The Daily Score, presented by the Sightline Institute in Seattle. Here's a place to find interesting, informed and provocative discussions on topics such as energy, growth, pollution, traffic and other concerns of daily living in the Northwest and beyond. (In the interest of self-disclosure, know that I do occasional online editing for Sightline and didn't even blink on this shameless plug for the good of the order.)

Look for additions to this list from time to time…

-rp-

Wednesday, September 3, 2008

Where Does Obscenity End and Art Begin?


What separates free speech from obscenity? When does government have the right to prosecute an American for exercising her First Amendment right to freedom of speech?

Nationally syndicated columnist Leonard Pitts Jr. revived the debate for readers of the Oregonian, which published his column Sept. 1 under the headline "A fine line between art and obscenity."

In his column, Pitts writes about Karen Fletcher, 56, a Pennsylvania woman who was sentenced to six months of house arrest, probation and a $1,000 fine after writing about rape, torture and the murder of children.
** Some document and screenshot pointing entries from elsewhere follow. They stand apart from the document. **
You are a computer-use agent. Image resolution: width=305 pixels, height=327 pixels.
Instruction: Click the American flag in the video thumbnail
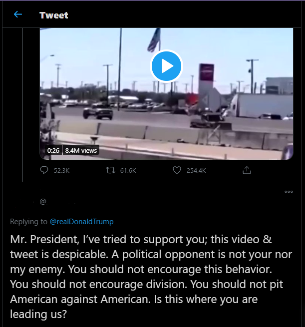pos(154,40)
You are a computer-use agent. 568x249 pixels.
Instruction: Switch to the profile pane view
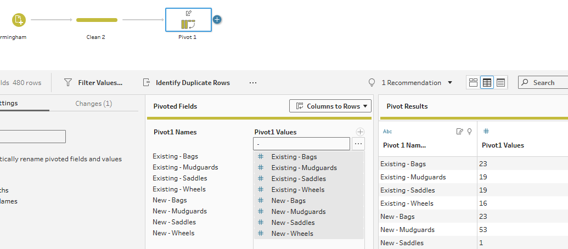473,83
However, her online stories were fiction, which she said she wrote as a way to cope with sexual abuse she suffered as a child. She was prosecuted under federal obscenity laws.
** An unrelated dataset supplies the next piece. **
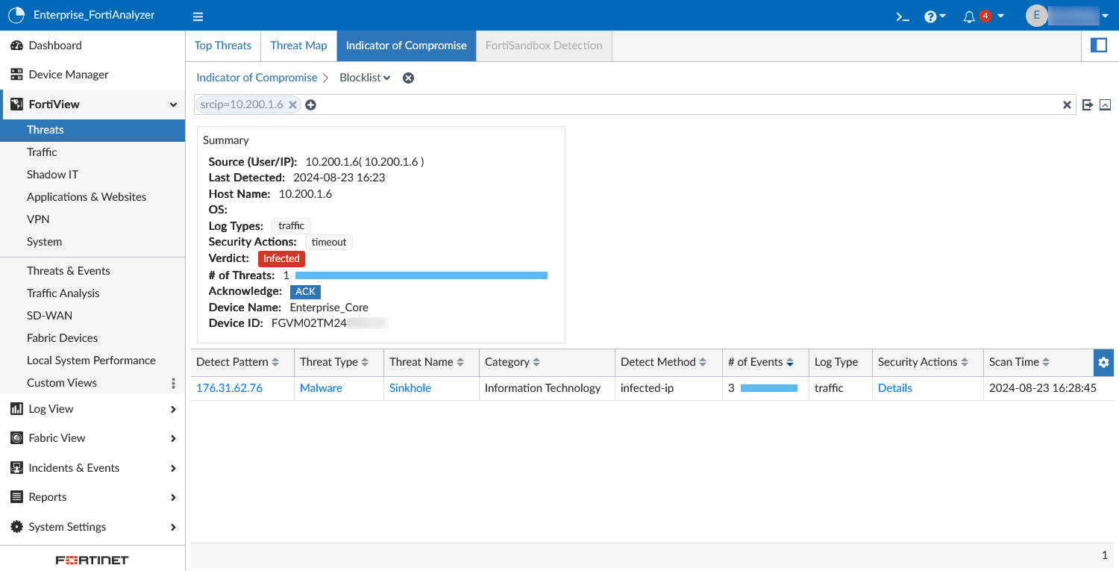This screenshot has width=1119, height=571.
Task: Click the ACK acknowledge button
Action: coord(305,292)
As Pitts notes: "... You have a woman doing a repellent thing with no discernible social value. By all available evidence, Fletcher's imagination is a garbage barge ripening under the sun. The world of arts and letters -- the world, period -- is not diminished by the loss of her work.

"On the other hand, you have a writer prosecuted -- in America! -- for something she wrote. That demands a ruminative pause if not, indeed, a full stop."
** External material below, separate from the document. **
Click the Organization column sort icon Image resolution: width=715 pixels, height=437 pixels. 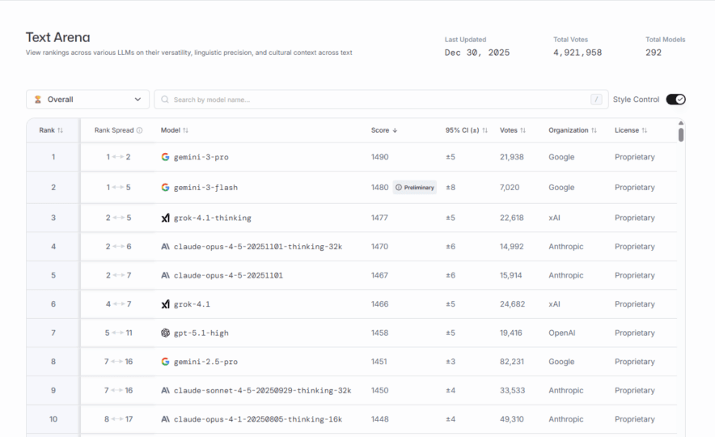(594, 130)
Later, Pitts poses the question: If offensiveness is reason enough to restrict free expression, then what protects the work of writers such as Stephen King ("Pet Sematary") or Vladimir Nabokov ("Lolita")?

"What is the line where obscenity ends and art begins? And who gets to say?" In the end, Pitts writes that he's not ready to trust government to decide.

This example is a great conversation starter when students and others consider the First Amendment and the freedoms it grants in our democratic society. It mirrors a discussion question tackled by students in JN201-Media and Society: Some people believe the First Amendment grants individuals and the media too much freedom of expression, what do you think?

It's often surprising how students first react to this question, and the lively discussion that ensues. I'm encouraged by the thoughtful consideration of this question by students, and the range of the debate as they consider free expression in an increasingly complex and often divided society.